7.2. The relationship between the parties created pursuant to this Agreement is, and is intended to be,
that of independent contractors. Nothing in this Agreement shall be construed as establishing or
implying any partnership or joint venture between the parties hereto, and nothing in this Agreement
shall be deemed to authorize either party (a) to incur any expenses on behalf of the other party; (b) to
enter into any engagement or make any representation or warranty on behalf of the other party; (c) to
pledge the credit of, or otherwise bind or oblige the other party; or (d) to commit the other party in
any way whatsoever, without, in each case, obtaining the other party's prior written consent.
7.3. You shall disclose and clearly indicate in any and all of Your materials bearing the Intellectual
Property, that You are not affiliated with IHR.
8. AMENDMENTS AND WAIVERS
8.1. IHR may revise, update, or amend this Agreement from time to time in its sole discretion.

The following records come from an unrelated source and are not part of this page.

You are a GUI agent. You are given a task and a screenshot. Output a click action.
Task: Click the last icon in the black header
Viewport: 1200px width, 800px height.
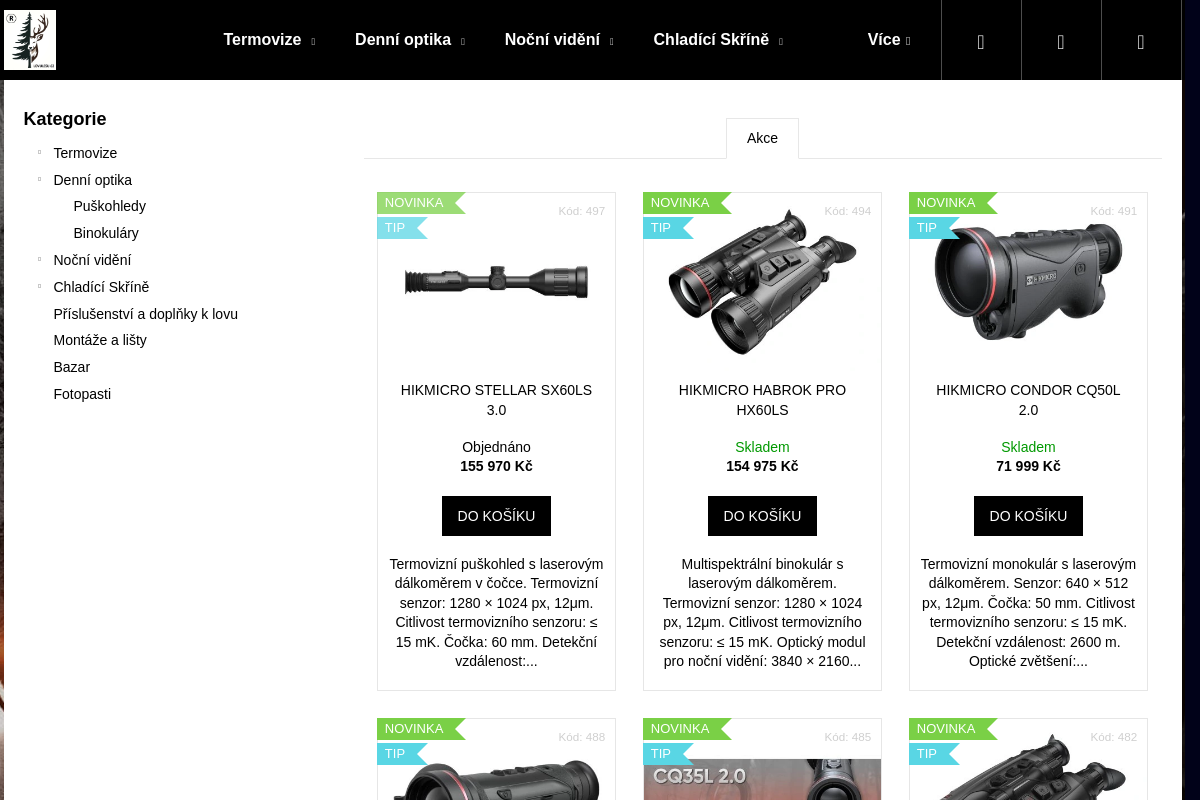[1141, 41]
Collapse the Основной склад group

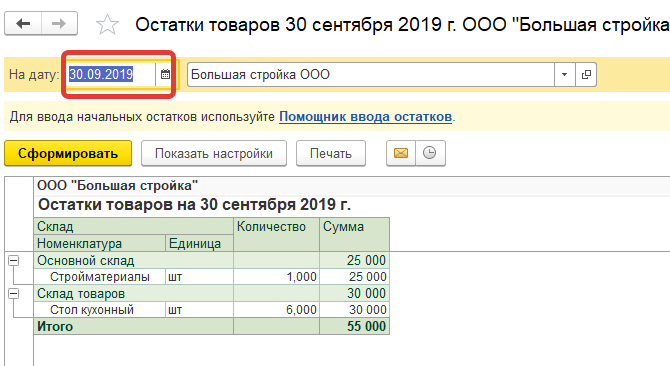(x=14, y=261)
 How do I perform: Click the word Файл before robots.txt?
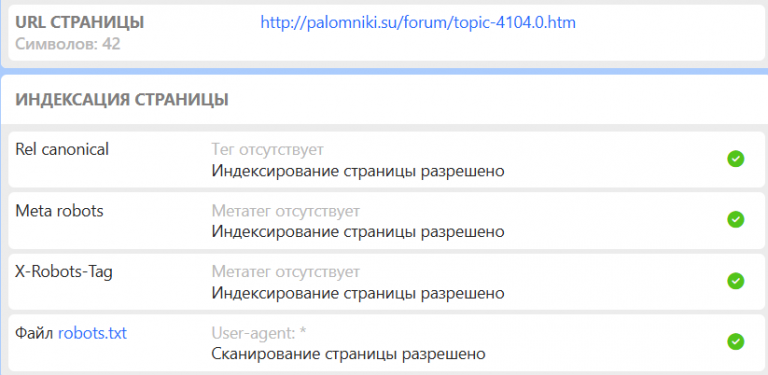coord(35,334)
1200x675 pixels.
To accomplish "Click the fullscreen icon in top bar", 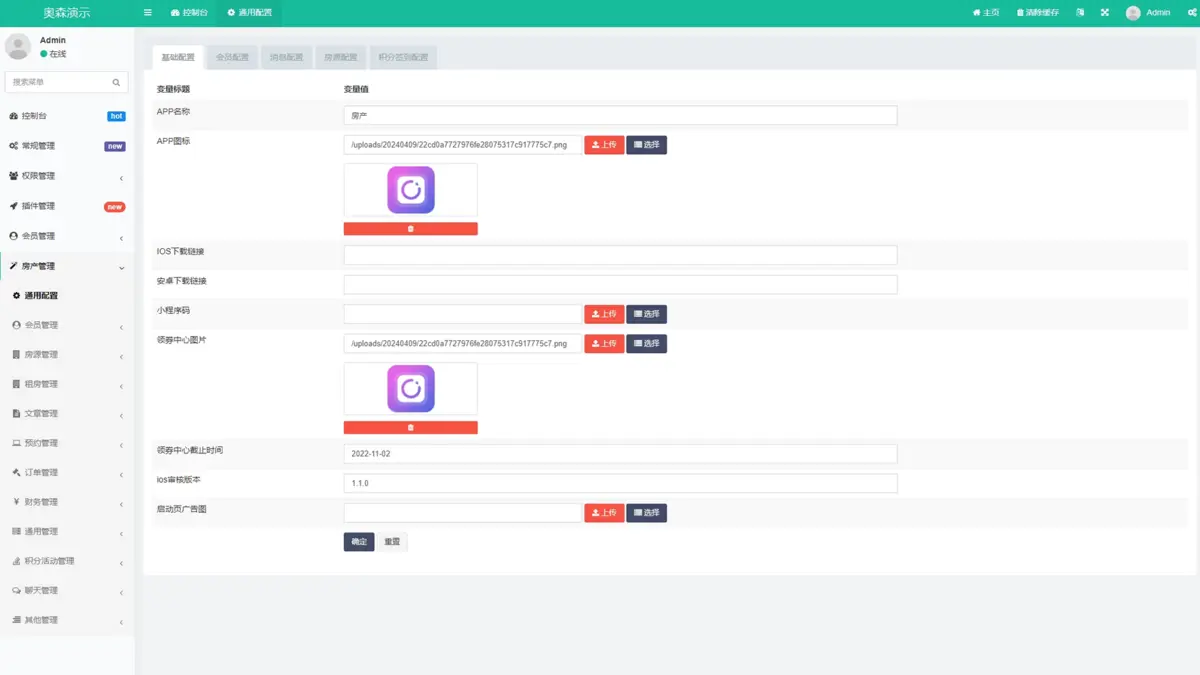I will point(1105,13).
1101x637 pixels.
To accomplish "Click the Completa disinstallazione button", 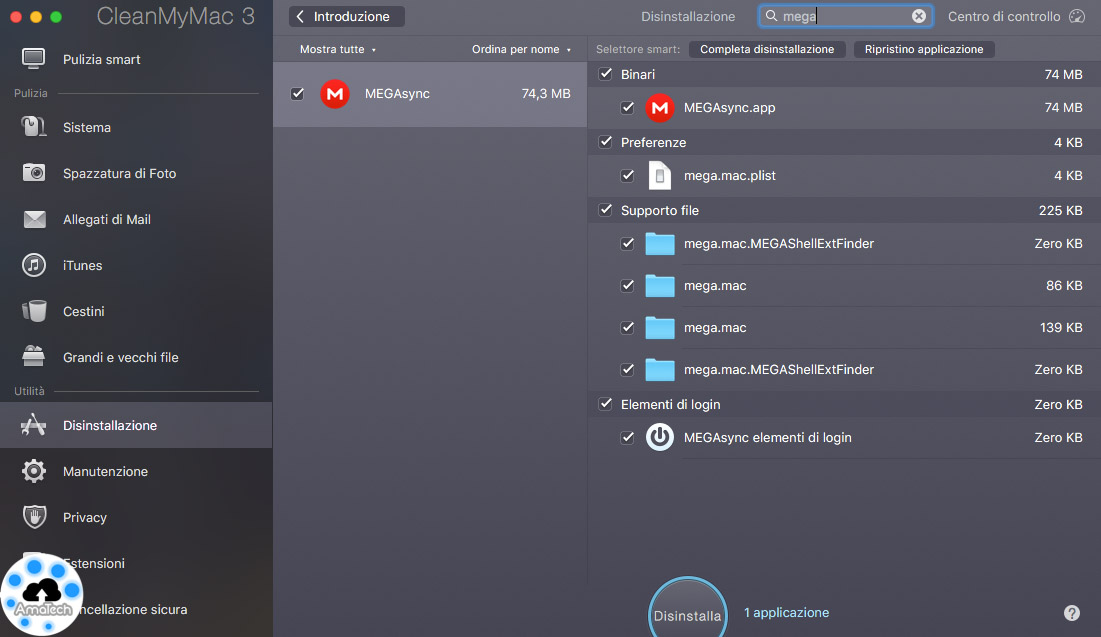I will [767, 49].
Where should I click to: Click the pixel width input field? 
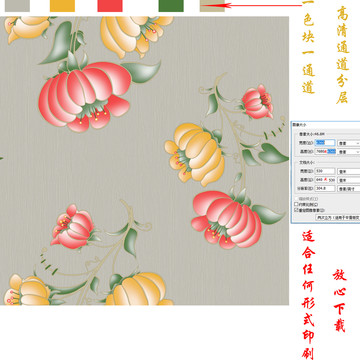point(325,142)
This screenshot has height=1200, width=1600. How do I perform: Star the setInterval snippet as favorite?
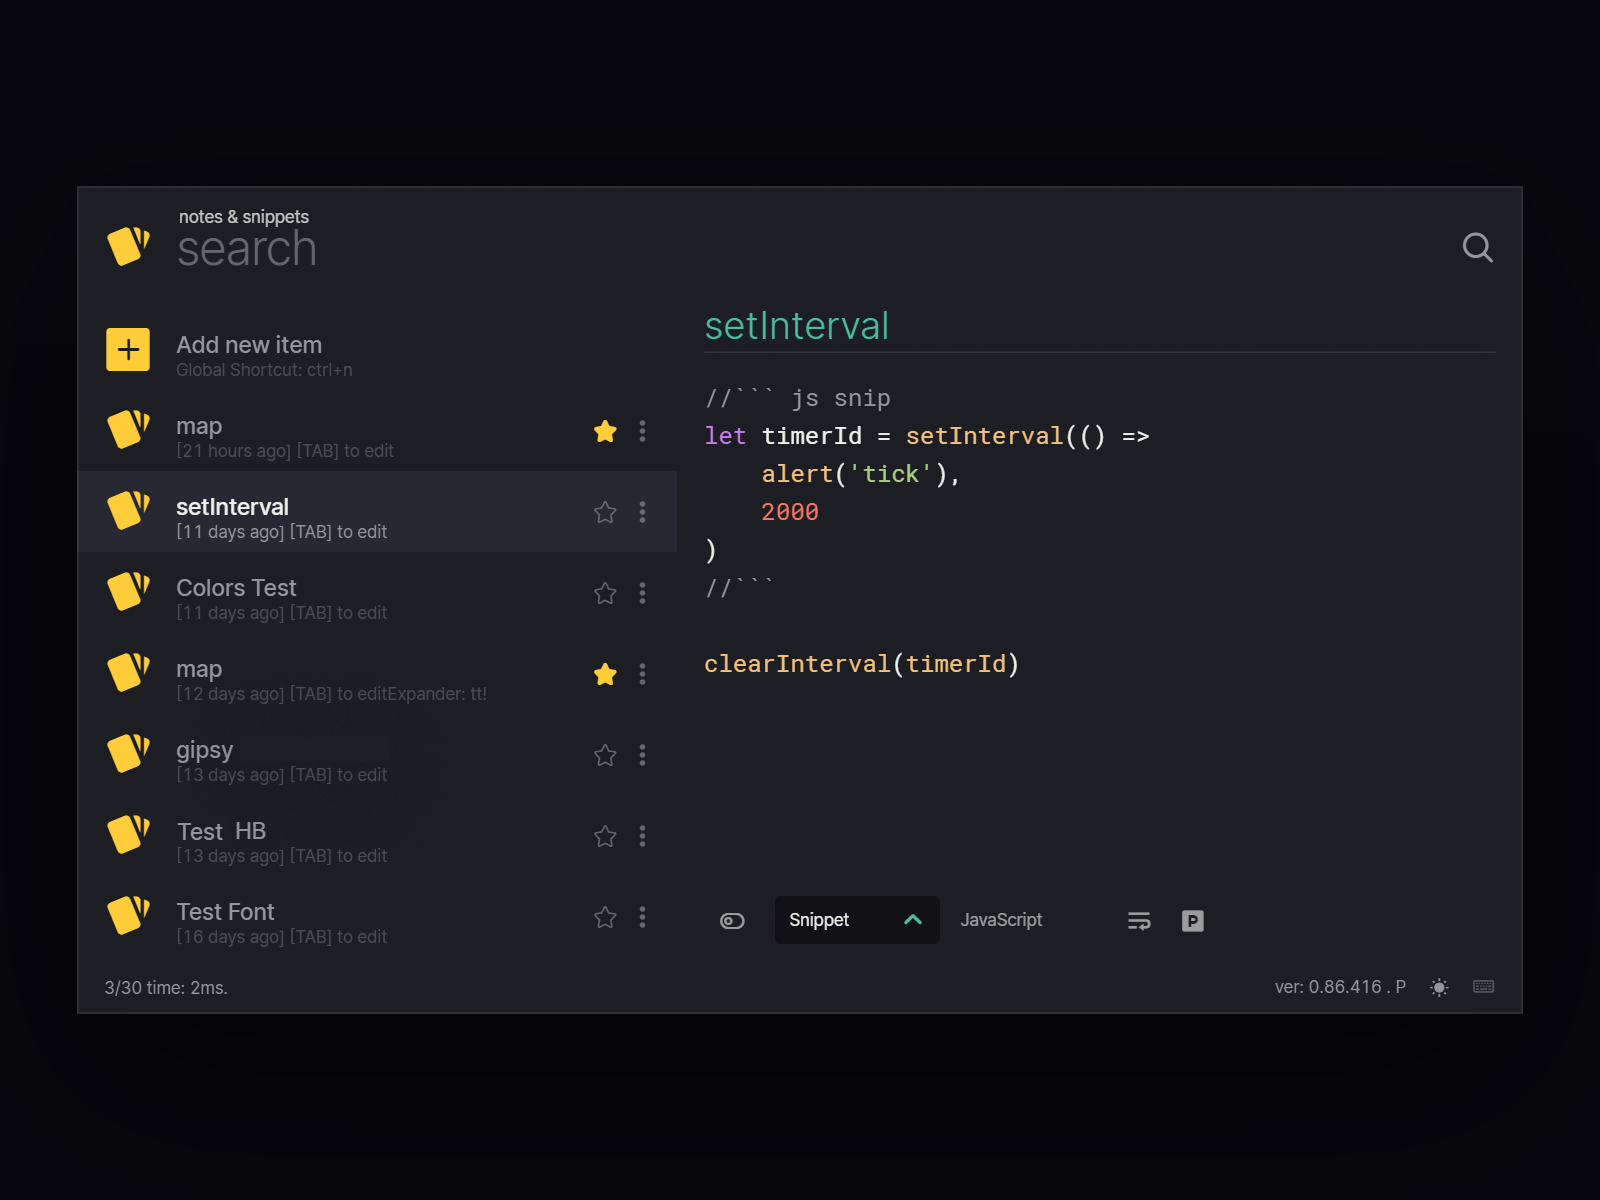click(604, 511)
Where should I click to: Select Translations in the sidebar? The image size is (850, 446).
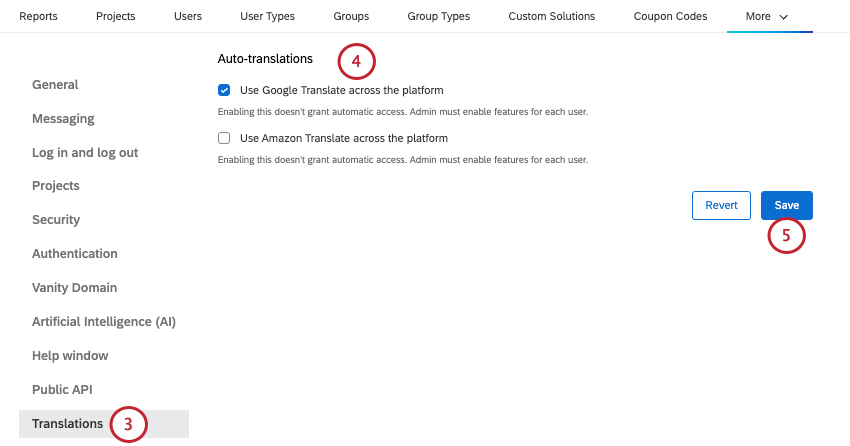pyautogui.click(x=67, y=424)
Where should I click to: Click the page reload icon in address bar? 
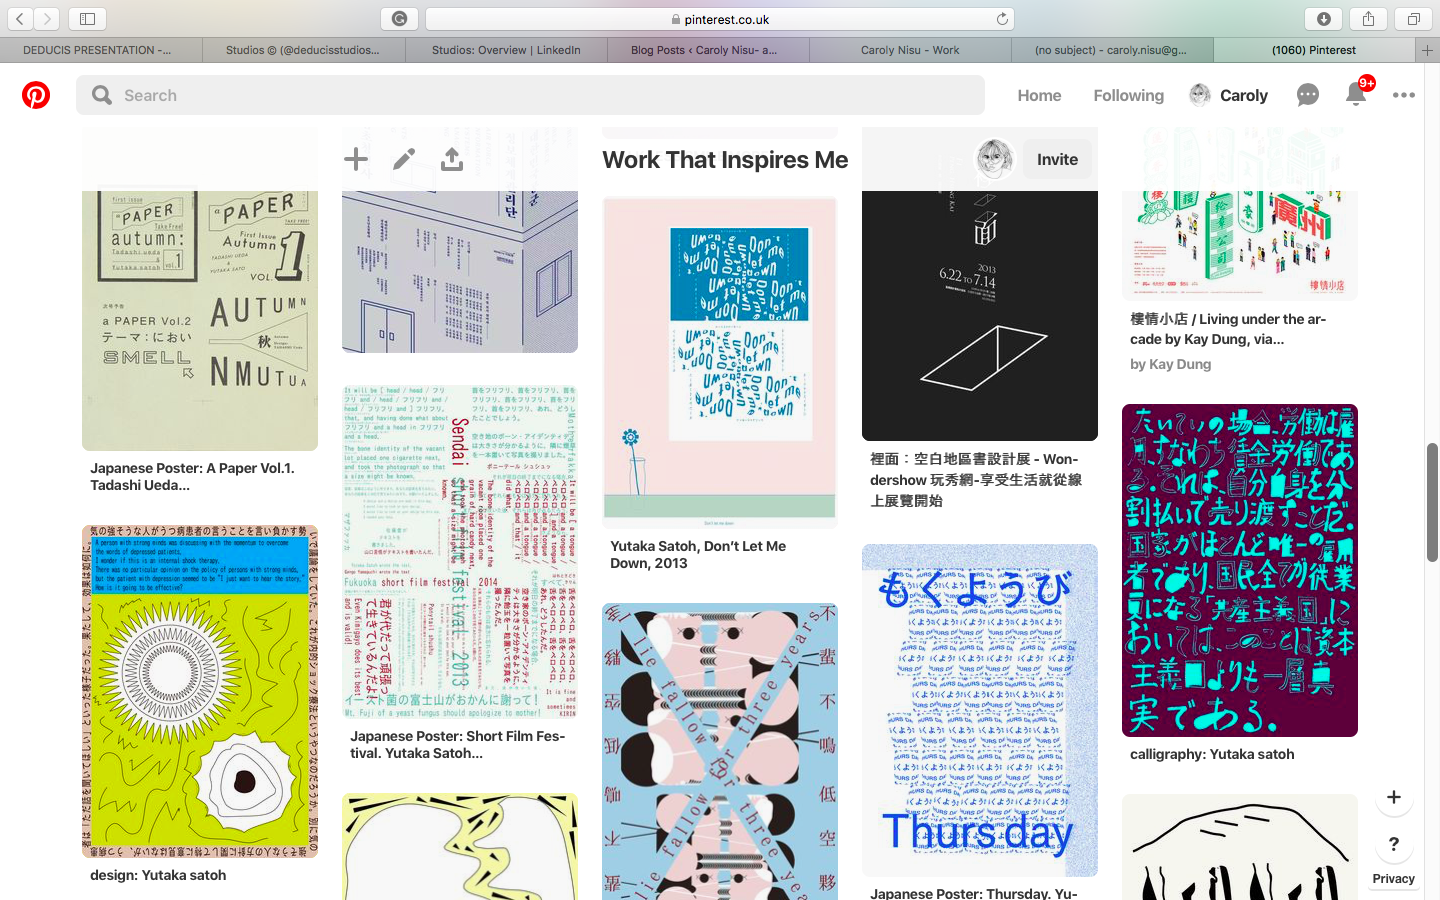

All
amendments are effective immediately when IHR post them on the Website, and apply to any access to the
Website and use of the Intellectual Property thereafter. Your continued use of the Website and the
Intellectual Property following the posting of the amended Agreement shall mean that You accept and
agree to the amendment.
8.2. The failure by any party to insist upon performance of any provision will not be construed as a
waiver or relinquishment of the right to insist upon strict performance of the same provision at any
other time, or any other provision of this Agreement.
In the event of conflict between the terms of this Agreement and any other agreement between You and IHR,
it is understood and agreed that the terms of the other agreement shall govern and control Your rights
and obligations regarding the use of the Intellectual Property.
10.1. Your obligations pursuant to this Agreement shall survive the termination of this Agreement.
11. GOVERNING LAW AND JURISDICTION
This Agreement shall be governed by Florida law and by the federal law, including trademark laws, of the
United States without regard to conflict of laws. Any dispute, controversy, or claim arising out of,
relating to or in connection with this Agreement, including any question regarding its existence,
validity or termination, or regarding a breach of this Agreement, shall be referred to and settled by
arbitration under and in accordance with the Rules of Arbitration of the International Chamber of
Commerce (the "ICC Rules"), as amended and in effect on the date that request for arbitration is filed.
Each party hereto consents to such arbitration as the sole and exclusive method of resolving any such
dispute. Notwithstanding the foregoing, nothing in this Agreement shall prevent either party from
seeking provisional measures (including requests for injunctive relief) from any court of competent
jurisdiction, and any such request shall not be deemed incompatible with the agreement to arbitrate or a
waiver of the right to arbitrate. The arbitration proceeding will take place in Miami, Florida and be
conducted in the English language. The arbitration will consist of one (1) arbitrator appointed by the
International Court of Arbitration pursuant to the ICC Rules. The arbitrator shall award to the
prevailing party, if any, as determined by the arbitrators, its costs and expenses, including attorneys'
fees. The award of the arbitrator shall be final and binding on the parties thereto. Judgment upon any
arbitral award rendered may be entered and a confirmation order sought in any court having jurisdiction
thereof. For purposes of any proceeding to enforce this arbitration agreement, for provisional measures
or to enforce or confirm an award of the arbitrator, each party hereby expressly submits to the
non-exclusive jurisdiction of the courts of the State of Florida.
EACH PARTY HEREBY KNOWINGLY, VOLUNTARILY, AND INTENTIONALLY WAIVES ANY RIGHTS IT MAY HAVE TO A TRIAL BY
JURY IN RESPECT OF ANY SUCH ACTION OR PROCEEDING.